THE TASK:
Beginning at the line that holds "Click the Total: +35.57% label", restate each line exactly through the final line of the records. Include both of those lines.

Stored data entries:
########################################

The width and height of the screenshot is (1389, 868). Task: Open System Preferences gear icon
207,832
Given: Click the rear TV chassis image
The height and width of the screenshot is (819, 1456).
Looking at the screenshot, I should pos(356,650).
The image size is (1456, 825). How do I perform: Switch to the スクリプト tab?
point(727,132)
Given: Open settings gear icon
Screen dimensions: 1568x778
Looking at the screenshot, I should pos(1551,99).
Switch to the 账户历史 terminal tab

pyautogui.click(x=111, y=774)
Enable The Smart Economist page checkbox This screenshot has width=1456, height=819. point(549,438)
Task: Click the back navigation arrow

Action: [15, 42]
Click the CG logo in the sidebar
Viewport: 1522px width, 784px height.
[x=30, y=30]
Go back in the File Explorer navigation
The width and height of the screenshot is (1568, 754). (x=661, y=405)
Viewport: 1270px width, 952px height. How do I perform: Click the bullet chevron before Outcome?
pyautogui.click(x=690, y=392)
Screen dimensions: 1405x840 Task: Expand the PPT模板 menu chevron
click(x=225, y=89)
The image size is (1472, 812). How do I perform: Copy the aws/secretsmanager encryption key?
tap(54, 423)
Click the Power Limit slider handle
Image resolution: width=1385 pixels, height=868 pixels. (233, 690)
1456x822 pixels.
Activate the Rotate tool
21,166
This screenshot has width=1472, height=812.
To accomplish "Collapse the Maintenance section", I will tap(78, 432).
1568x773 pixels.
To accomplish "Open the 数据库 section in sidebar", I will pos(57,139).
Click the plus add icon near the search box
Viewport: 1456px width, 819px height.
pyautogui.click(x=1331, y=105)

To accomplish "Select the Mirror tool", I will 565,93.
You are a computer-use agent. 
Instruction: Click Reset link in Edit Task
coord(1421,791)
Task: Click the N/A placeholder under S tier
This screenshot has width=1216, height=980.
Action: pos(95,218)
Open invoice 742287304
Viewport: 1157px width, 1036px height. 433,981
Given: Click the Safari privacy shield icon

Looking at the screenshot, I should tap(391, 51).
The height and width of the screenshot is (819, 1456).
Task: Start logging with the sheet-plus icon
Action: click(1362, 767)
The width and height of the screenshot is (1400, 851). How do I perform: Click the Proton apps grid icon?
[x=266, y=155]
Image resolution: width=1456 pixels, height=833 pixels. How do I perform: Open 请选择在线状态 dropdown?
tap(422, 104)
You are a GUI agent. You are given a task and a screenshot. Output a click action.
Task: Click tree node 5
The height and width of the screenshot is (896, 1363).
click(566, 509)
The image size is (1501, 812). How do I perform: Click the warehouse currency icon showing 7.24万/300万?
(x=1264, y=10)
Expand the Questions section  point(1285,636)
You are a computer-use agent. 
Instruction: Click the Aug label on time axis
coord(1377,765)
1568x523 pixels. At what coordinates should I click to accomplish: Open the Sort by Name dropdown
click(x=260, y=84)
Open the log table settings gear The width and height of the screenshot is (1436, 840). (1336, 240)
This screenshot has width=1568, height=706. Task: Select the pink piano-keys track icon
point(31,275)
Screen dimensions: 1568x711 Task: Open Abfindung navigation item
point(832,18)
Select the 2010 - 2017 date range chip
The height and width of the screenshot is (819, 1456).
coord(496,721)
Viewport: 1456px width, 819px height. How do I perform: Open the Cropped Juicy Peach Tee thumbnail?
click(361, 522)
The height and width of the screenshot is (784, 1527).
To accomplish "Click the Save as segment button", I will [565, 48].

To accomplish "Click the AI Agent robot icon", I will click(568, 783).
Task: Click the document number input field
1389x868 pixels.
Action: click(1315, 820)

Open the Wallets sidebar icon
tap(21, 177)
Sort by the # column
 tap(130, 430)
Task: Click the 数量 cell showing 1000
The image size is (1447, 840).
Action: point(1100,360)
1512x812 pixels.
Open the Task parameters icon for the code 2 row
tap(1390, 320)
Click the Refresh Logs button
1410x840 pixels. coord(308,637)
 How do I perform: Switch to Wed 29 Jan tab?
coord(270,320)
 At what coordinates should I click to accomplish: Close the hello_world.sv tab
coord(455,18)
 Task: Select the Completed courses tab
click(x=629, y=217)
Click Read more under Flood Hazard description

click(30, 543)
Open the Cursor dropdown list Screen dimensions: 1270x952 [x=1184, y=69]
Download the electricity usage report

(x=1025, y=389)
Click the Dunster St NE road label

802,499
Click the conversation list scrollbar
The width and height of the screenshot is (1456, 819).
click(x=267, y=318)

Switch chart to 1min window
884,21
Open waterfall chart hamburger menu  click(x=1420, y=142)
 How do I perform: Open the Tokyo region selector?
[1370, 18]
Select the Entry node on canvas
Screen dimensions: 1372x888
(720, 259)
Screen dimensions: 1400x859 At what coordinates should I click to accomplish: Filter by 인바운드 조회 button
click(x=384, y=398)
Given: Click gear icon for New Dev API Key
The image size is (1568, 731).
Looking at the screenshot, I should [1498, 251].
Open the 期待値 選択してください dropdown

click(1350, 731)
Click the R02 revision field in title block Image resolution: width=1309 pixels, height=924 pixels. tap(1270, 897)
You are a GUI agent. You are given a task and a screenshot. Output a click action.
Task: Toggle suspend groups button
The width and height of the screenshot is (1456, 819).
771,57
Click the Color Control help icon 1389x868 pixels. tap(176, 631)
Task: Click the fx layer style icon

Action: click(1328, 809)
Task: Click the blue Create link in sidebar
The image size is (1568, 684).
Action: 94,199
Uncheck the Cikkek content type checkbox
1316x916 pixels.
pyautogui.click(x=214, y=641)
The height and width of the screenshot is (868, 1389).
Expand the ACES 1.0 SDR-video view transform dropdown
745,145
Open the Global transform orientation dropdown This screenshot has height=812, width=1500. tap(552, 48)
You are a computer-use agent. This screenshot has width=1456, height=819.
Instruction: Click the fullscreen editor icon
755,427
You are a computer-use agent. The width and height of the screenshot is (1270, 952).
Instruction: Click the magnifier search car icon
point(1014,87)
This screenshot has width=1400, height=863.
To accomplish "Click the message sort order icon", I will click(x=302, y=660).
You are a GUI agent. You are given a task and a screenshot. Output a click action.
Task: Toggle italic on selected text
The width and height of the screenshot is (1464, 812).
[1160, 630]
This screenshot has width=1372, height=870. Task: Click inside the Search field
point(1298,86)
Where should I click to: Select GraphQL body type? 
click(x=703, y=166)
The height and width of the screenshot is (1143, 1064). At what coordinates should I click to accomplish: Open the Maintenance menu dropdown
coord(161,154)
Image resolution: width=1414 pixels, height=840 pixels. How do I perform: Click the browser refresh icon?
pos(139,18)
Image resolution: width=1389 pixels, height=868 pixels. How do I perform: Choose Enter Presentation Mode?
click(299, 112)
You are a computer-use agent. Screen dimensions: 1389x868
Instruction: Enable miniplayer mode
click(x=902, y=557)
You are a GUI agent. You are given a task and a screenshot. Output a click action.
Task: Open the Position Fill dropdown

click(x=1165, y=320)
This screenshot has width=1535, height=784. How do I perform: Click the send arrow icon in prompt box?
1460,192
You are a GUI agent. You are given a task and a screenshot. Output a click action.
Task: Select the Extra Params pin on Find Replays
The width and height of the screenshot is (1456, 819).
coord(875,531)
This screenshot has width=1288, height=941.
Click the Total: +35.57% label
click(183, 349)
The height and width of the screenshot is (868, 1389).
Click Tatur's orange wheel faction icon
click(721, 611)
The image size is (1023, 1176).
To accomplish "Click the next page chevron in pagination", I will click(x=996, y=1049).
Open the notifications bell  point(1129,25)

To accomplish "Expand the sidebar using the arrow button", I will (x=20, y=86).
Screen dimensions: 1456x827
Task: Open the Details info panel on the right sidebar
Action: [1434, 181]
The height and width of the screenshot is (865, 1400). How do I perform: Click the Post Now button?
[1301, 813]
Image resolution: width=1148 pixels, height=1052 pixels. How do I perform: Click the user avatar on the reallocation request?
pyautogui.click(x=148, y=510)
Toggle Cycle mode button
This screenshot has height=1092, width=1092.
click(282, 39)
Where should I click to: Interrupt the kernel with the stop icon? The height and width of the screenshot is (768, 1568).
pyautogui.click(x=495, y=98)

########################################

REPLY:
Click the Total: +35.57% label
click(183, 349)
The height and width of the screenshot is (868, 1389).
Click Tatur's orange wheel faction icon
click(721, 611)
The image size is (1023, 1176).
To accomplish "Click the next page chevron in pagination", I will click(x=996, y=1049).
Open the notifications bell  point(1129,25)

To accomplish "Expand the sidebar using the arrow button", I will (x=20, y=86).
Screen dimensions: 1456x827
Task: Open the Details info panel on the right sidebar
Action: [1434, 181]
The height and width of the screenshot is (865, 1400). How do I perform: Click the Post Now button?
[1301, 813]
Image resolution: width=1148 pixels, height=1052 pixels. How do I perform: Click the user avatar on the reallocation request?
pyautogui.click(x=148, y=510)
Toggle Cycle mode button
This screenshot has height=1092, width=1092.
click(282, 39)
Where should I click to: Interrupt the kernel with the stop icon? The height and width of the screenshot is (768, 1568).
pyautogui.click(x=495, y=98)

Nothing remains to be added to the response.